>> START DOCUMENT EXTRACT

Judge rejects bail reduction in L.A. school child sex abuse case, citing victims' nightmares

Story highlights

  • A Los Angeles County judge says some of the young victims are having nightmares
  • Los Angeles elementary teacher Mark Berndt is charged with 23 counts of lewd acts on a child
  • The judge rejects a request to reduce Berndt's bail from $23 million to $1 million
  • Berndt transferred to another jail after his attorney complains about jailers' harassment
A Los Angeles County judge rejected Wednesday a request to reduce the $23 million bail of a former elementary school teacher charged with 23 counts of lewd acts upon students.
Judge Marcelita Haynes also rejected a request by the public defender for former teacher Mark Berndt to view prosecution photographs of other schoolchildren whom authorities are investigating as possible additional victims.
Berndt, 61, who taught at the Los Angeles school district's Miramonte Elementary School, pleaded not guilty in February to allegations he bound young students, then photographed them with semen-filled spoons held at their mouths and three-inch cockroaches crawling across their faces, among other graphic depictions.

>> END DOCUMENT EXTRACT

WHAT THE TASK ASKS:
Pick up the news report on the judge's bail ruling after its last sentence and keep it going.

>> START DATA SECTION

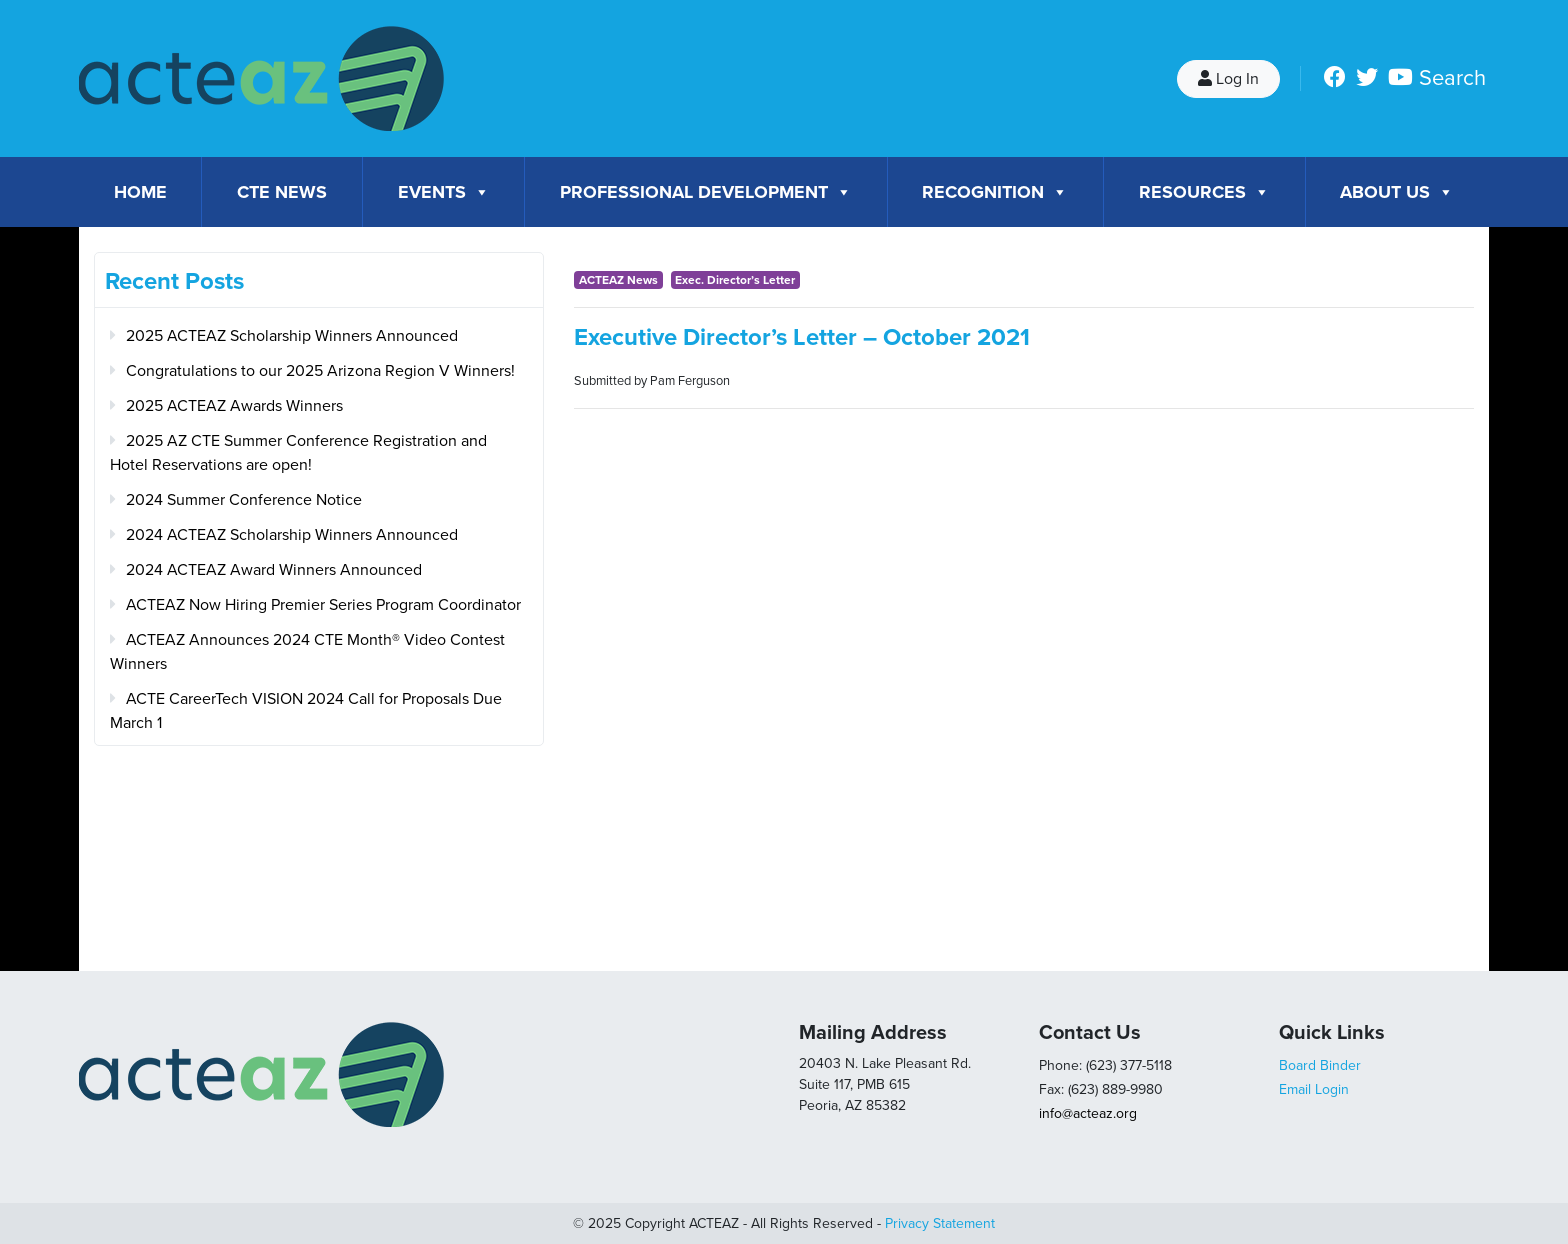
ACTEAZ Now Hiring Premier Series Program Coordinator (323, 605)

>> END DATA SECTION

FINAL RESULT:
In rejecting public defender Victor Acevedo's request to reduce bail to $1 million, Haynes said in court there was "evidence of emotional trauma in that some of the children have experienced unspecified nightmares."
The judge said she weighed "the sophistication of the offenses and the alleged injuries to the victims," the allegation of "the exchange of bodily fluids," and the defendant's position of trust with "particularly vulnerable" victims in making her decision.
Acevedo argued the $23 million, $1 million for each of the 23 offenses, was unconstitutional because "that's the functional equivalent of no bail." Berndt, wearing an orange jumpsuit, was seated beside his attorney during the hearing.
Acevedo also argued that Berndt has no criminal record, is not a flight risk, and had taught at Miramonte Elementary for more than 30 years.
After the hearing, Acevedo told reporters he was disappointed the judge declined to reduce Berndt's bail.
"Mr. Berndt wouldn't even be able to go out of his home" if he were released on bail because of the case's widespread publicity, he said.
Acevedo also expressed concerns about the judge's courtroom remarks about the victims' nightmares, saying the comment could hurt his case.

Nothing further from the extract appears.